Virginia Episcopal School (VES), a co-ed day and boarding school in Lynchburg, Va., saw about a 20 percent increase in inquiries about financial aid this year, says Pam Barile, director of financial aid at the school.

Different from other schools, VES added some merit requirements to its financial aid program, Barile says. In addition to financial need, students’ grades and extracurricular activities also were considered.

“This past year has been difficult for everyone in the financial aid business at private and independent schools,” she says. “We all are working to distribute the money in the most efficient manner for our students and our schools.”

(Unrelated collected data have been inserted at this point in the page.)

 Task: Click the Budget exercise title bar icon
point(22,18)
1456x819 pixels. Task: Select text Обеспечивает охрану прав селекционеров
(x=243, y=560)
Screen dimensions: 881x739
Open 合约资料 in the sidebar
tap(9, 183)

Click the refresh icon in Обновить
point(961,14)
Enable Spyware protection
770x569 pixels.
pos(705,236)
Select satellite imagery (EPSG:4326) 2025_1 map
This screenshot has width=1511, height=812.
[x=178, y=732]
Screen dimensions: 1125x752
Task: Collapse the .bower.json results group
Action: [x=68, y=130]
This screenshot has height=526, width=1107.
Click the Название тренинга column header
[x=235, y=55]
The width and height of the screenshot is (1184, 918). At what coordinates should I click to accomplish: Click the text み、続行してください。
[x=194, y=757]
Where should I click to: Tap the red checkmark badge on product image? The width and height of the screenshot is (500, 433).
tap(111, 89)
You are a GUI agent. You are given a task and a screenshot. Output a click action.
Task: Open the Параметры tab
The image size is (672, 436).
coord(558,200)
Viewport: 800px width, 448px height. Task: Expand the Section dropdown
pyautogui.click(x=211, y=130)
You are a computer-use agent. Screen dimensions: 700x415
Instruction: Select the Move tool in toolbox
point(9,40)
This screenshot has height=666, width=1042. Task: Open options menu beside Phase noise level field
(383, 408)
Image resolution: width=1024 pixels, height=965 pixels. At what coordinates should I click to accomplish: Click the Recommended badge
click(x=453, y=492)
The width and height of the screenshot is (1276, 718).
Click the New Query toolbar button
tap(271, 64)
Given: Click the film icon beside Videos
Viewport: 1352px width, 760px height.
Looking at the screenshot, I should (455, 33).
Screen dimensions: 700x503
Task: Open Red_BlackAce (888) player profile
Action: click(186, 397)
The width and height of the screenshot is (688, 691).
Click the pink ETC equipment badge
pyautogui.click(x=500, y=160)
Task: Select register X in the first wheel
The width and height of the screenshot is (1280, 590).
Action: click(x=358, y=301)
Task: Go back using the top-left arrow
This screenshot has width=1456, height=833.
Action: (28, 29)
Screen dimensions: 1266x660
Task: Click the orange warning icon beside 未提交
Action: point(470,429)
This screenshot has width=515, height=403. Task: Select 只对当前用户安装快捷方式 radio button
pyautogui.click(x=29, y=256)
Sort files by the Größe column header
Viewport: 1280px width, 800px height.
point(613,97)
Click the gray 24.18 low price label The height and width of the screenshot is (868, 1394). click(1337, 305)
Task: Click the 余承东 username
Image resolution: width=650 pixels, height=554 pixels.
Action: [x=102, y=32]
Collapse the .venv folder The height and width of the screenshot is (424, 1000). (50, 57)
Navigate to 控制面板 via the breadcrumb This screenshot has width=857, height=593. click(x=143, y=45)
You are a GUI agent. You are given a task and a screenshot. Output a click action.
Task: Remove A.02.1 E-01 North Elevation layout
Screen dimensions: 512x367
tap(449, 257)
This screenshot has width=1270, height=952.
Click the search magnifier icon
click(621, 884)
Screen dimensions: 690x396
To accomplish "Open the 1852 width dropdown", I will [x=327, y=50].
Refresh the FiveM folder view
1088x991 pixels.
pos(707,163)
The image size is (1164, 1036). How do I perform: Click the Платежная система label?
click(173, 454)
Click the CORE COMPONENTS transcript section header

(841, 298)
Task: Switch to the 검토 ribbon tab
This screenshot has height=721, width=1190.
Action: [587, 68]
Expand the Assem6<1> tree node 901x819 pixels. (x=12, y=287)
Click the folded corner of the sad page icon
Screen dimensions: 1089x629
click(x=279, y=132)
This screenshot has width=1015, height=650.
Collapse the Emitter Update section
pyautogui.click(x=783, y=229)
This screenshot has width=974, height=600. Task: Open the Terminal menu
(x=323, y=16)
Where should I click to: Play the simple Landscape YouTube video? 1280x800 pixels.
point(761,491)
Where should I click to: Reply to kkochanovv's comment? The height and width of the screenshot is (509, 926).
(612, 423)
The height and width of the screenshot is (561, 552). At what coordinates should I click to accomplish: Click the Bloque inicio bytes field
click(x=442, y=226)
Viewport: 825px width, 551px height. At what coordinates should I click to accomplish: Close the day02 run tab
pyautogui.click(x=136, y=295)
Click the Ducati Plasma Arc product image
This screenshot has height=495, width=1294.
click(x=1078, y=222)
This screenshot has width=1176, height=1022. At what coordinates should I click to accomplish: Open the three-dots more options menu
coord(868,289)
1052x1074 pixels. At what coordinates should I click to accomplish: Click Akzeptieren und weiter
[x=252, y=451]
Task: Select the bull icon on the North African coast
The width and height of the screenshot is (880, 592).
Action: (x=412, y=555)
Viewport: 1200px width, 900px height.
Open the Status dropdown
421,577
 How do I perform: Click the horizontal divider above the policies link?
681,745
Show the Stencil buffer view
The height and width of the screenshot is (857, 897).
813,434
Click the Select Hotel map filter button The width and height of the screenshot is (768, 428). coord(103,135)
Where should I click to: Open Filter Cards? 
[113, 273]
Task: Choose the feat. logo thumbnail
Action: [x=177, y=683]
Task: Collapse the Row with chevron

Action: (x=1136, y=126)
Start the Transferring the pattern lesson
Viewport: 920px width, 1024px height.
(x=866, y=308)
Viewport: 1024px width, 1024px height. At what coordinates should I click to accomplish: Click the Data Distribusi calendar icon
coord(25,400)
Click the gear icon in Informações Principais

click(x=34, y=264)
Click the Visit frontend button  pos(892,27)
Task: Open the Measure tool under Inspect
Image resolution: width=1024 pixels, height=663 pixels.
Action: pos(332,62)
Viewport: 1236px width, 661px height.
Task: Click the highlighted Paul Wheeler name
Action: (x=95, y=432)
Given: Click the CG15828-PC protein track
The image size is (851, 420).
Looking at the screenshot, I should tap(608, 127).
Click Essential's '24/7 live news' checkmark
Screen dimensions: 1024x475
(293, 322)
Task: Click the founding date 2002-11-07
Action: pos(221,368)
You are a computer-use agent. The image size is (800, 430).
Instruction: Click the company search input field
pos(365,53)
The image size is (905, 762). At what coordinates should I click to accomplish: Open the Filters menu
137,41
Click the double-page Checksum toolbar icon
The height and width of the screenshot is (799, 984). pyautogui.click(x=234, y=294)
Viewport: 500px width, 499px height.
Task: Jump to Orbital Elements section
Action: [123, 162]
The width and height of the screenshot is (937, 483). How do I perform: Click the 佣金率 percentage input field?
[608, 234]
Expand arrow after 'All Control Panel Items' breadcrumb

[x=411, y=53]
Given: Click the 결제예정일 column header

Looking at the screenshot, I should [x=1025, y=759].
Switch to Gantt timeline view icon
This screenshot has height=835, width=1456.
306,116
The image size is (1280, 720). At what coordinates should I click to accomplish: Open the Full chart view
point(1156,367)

Many schools offer payment plans to help spread out tuition costs. These plans include a variety of options, such as full payment in August, 60 percent payment in August and 40 percent in December or monthly payment plans. The monthly payment option is the most commonly used, school officials agree.

The most common form of tuition assistance is need-based financial aid. Generally, this is tuition assistance given to families who demonstrate financial need, which is defined as the difference between a student’s educational expenses and the family’s financial resources or ability to pay.

Typically, financial aid is in the form of a grant that doesn't require repayment and is designed to cover tuition charges only. Funding for these grants comes directly from the school’s budget. Many large private schools have special financial aid endowments, while others tap into the school’s operating budget for financial aid allocations.

Similar to college financial aid programs, parents at many Triangle private schools complete and submit financial aid applications to national services rather than directly to the local schools. This helps protect the privacy of parents seeking financial assistance.

Some area schools have small financial aid committees that review and make the final grant decisions. Others leave the decision to the head of the school.

Parents seeking information about need-based financial aid should contact their school’s admissions office. Schools also host information sessions where parents can ask questions about financial aid, admissions and all areas of school life.

Schools’ Web sites often have detailed information on the financial aid process as well. Parents can research current fees and loan rates to determine whether a loan is a viable option.

“The admissions office and business office have trained staff members who are knowledgeable in all areas of financial aid,” Jamison says. “We work and counsel with individual families on the financial aid application process from inquiry to enrollment.”